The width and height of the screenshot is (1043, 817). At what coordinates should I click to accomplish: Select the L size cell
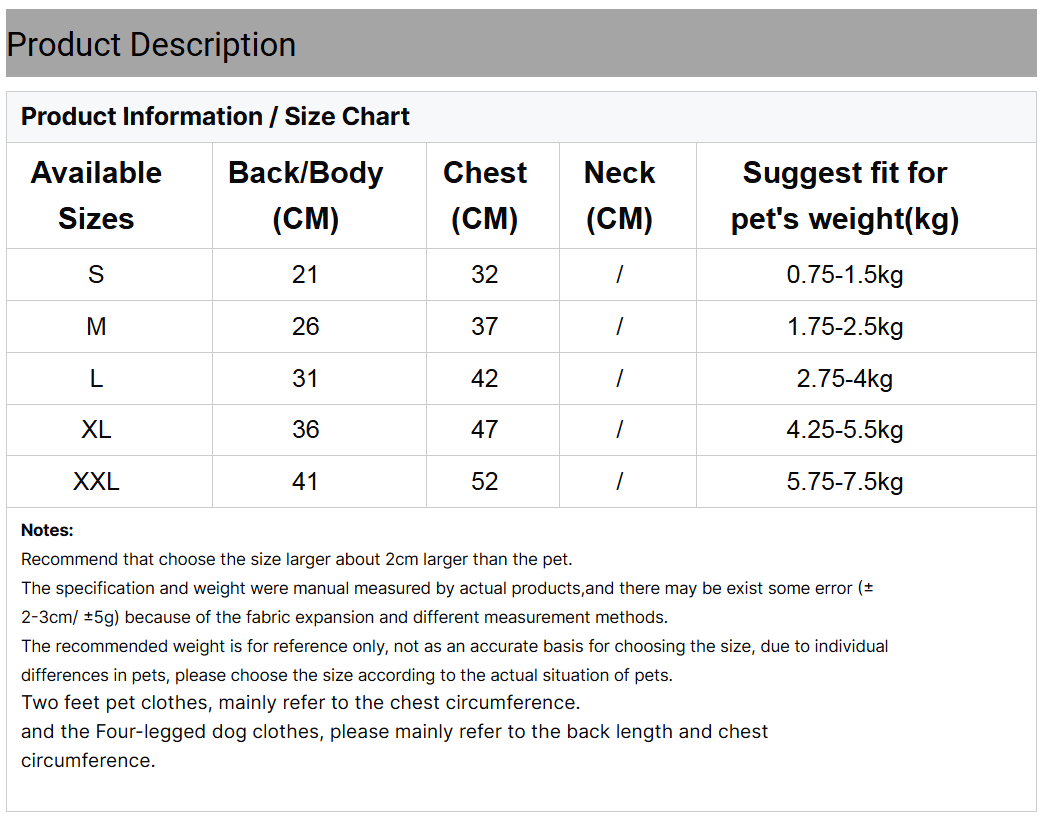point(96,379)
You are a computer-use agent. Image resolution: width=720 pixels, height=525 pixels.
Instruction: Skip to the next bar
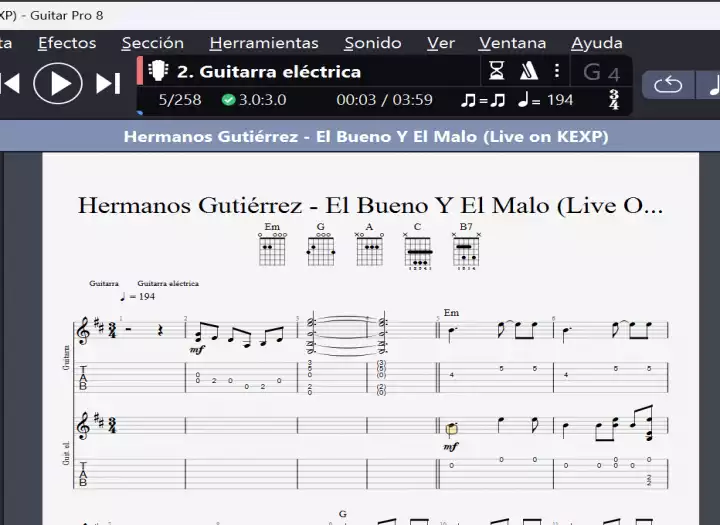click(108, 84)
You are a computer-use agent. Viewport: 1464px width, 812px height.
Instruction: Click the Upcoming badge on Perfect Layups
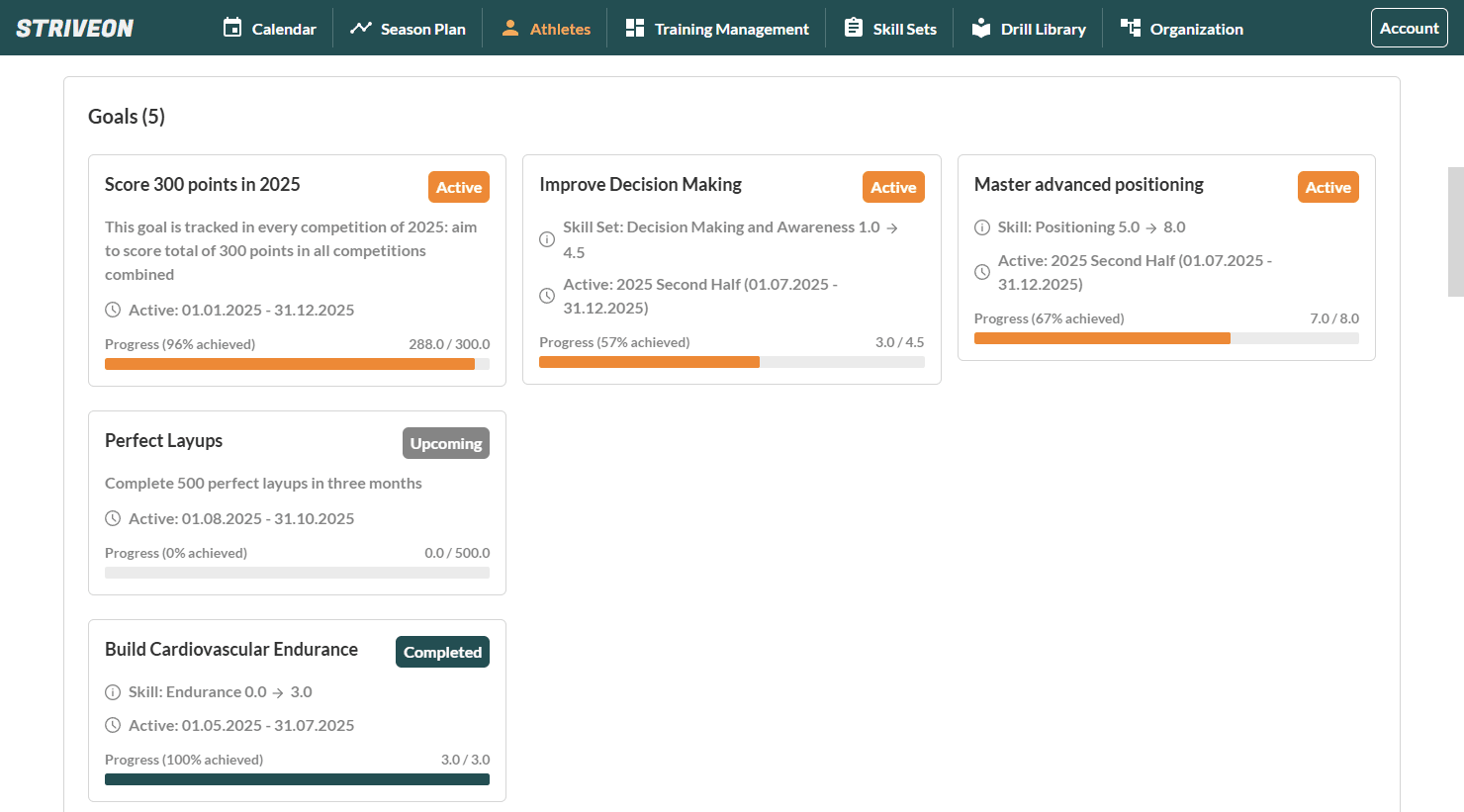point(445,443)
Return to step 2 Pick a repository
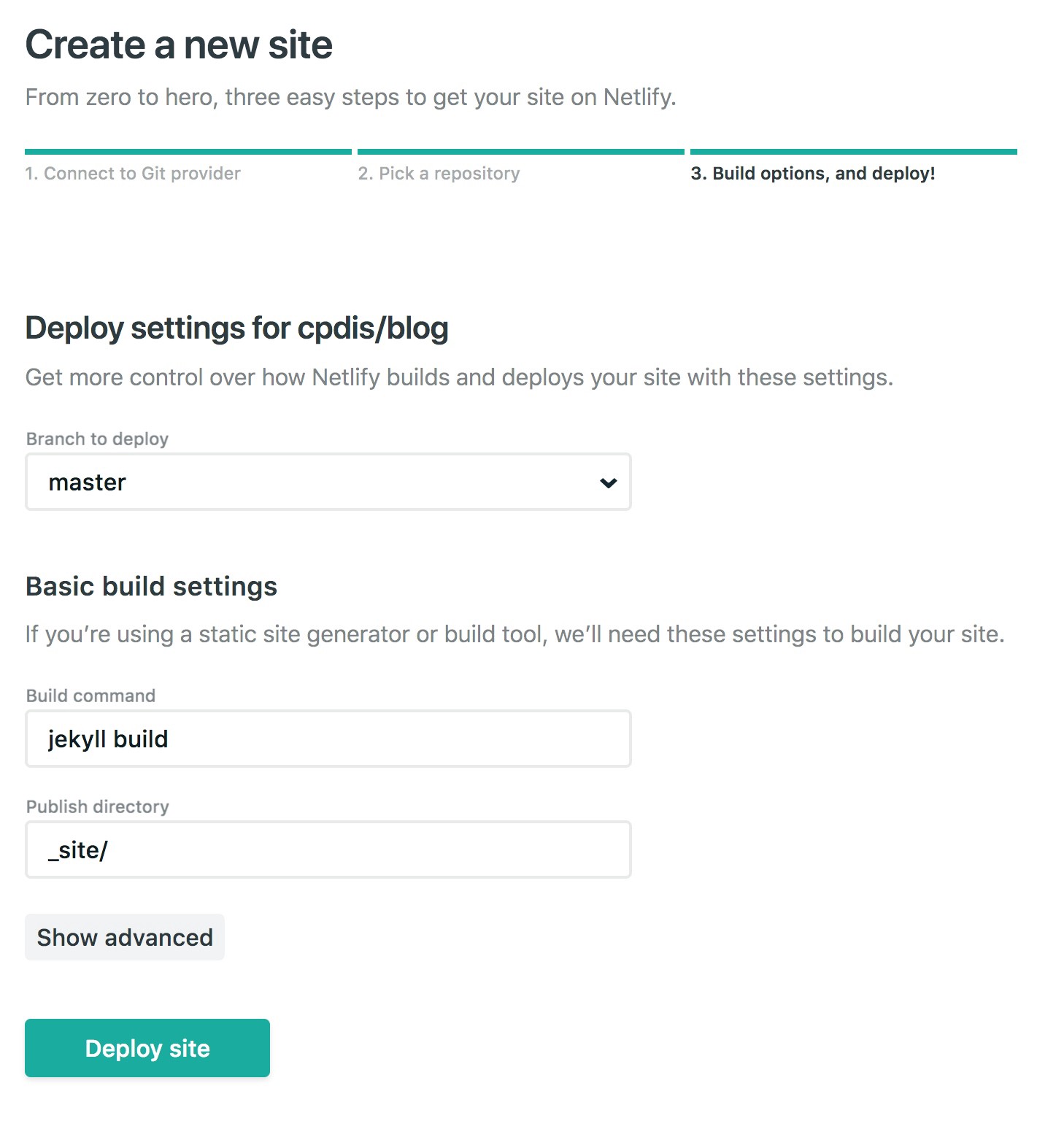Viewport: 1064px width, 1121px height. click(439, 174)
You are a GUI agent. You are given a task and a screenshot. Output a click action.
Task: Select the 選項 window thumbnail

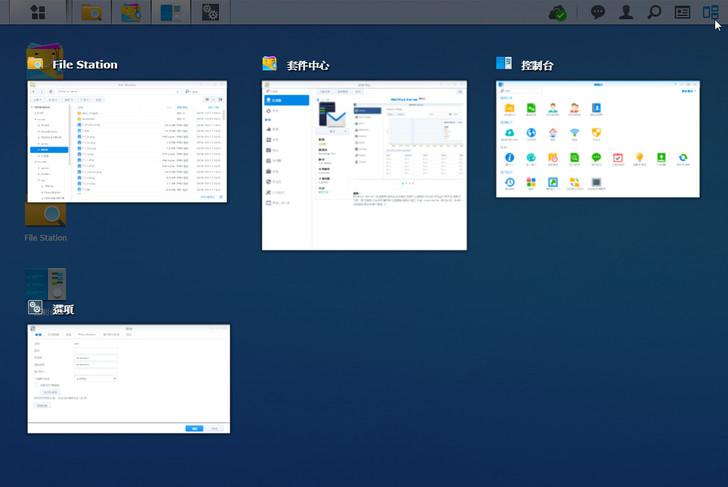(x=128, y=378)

_ _ _

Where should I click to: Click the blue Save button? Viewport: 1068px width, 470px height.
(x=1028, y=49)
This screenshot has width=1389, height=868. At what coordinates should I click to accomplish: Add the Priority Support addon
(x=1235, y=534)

_ _ _

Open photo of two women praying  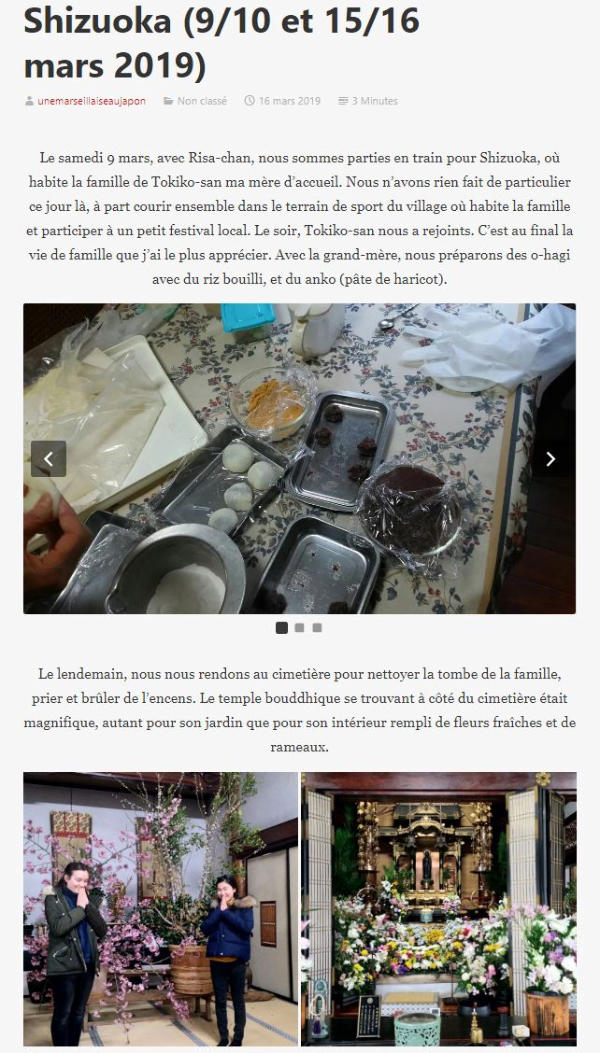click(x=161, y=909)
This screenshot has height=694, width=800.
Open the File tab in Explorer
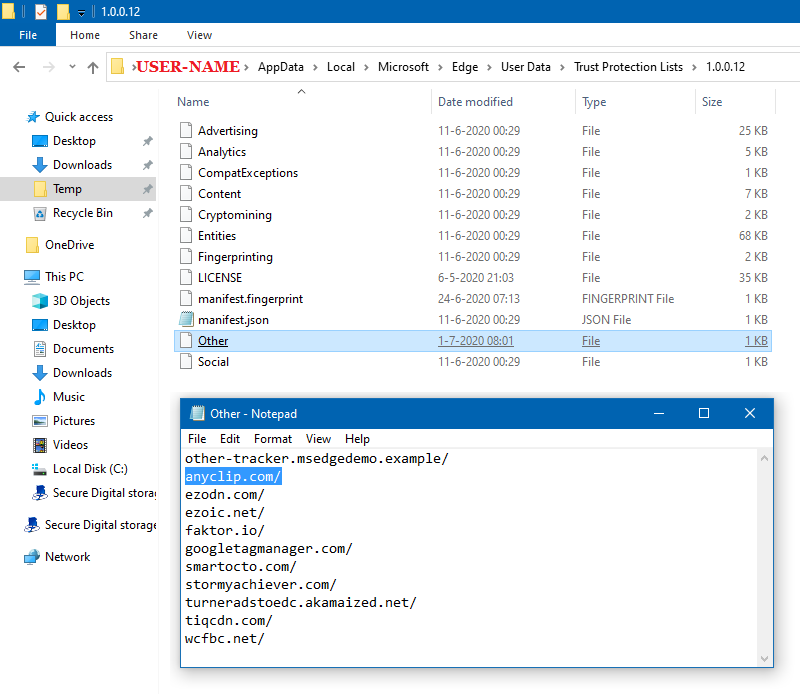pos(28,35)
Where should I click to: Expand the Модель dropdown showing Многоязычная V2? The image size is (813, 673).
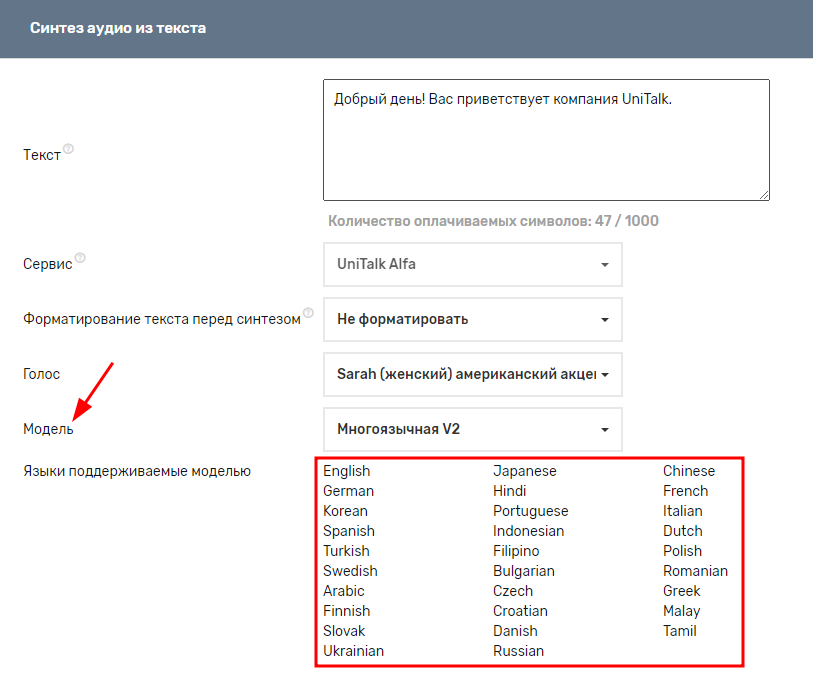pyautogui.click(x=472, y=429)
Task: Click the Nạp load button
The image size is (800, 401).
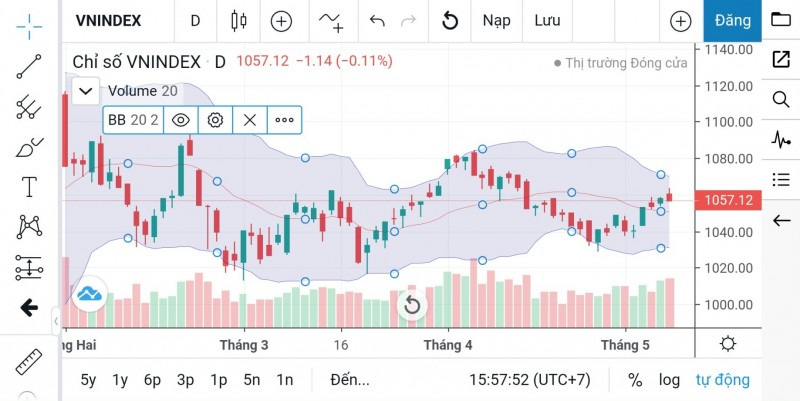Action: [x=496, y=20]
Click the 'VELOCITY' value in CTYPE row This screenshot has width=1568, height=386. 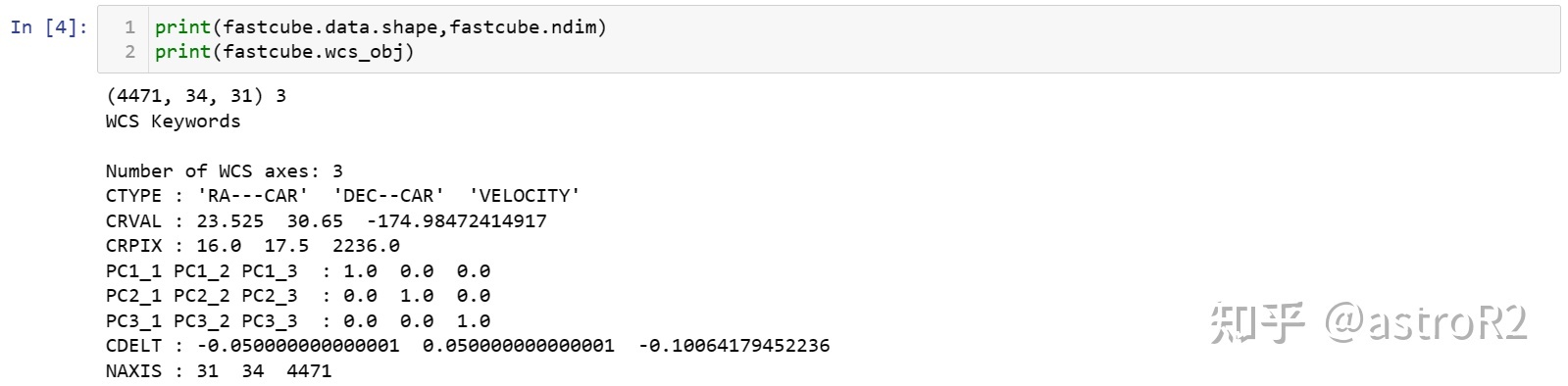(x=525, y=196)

_ _ _

YOUR OBJECTIVE: When a line in the material above includes "agent", report that line by copying it.

REPLY TO THE TASK:
You are a computer-use agent. Image resolution: width=720 pixels, height=525 pixels.
You are a computer-use agent. Viewport: 1464px width, 812px height.
You are a GUI agent. You are given a task and a screenshot. Output a click action.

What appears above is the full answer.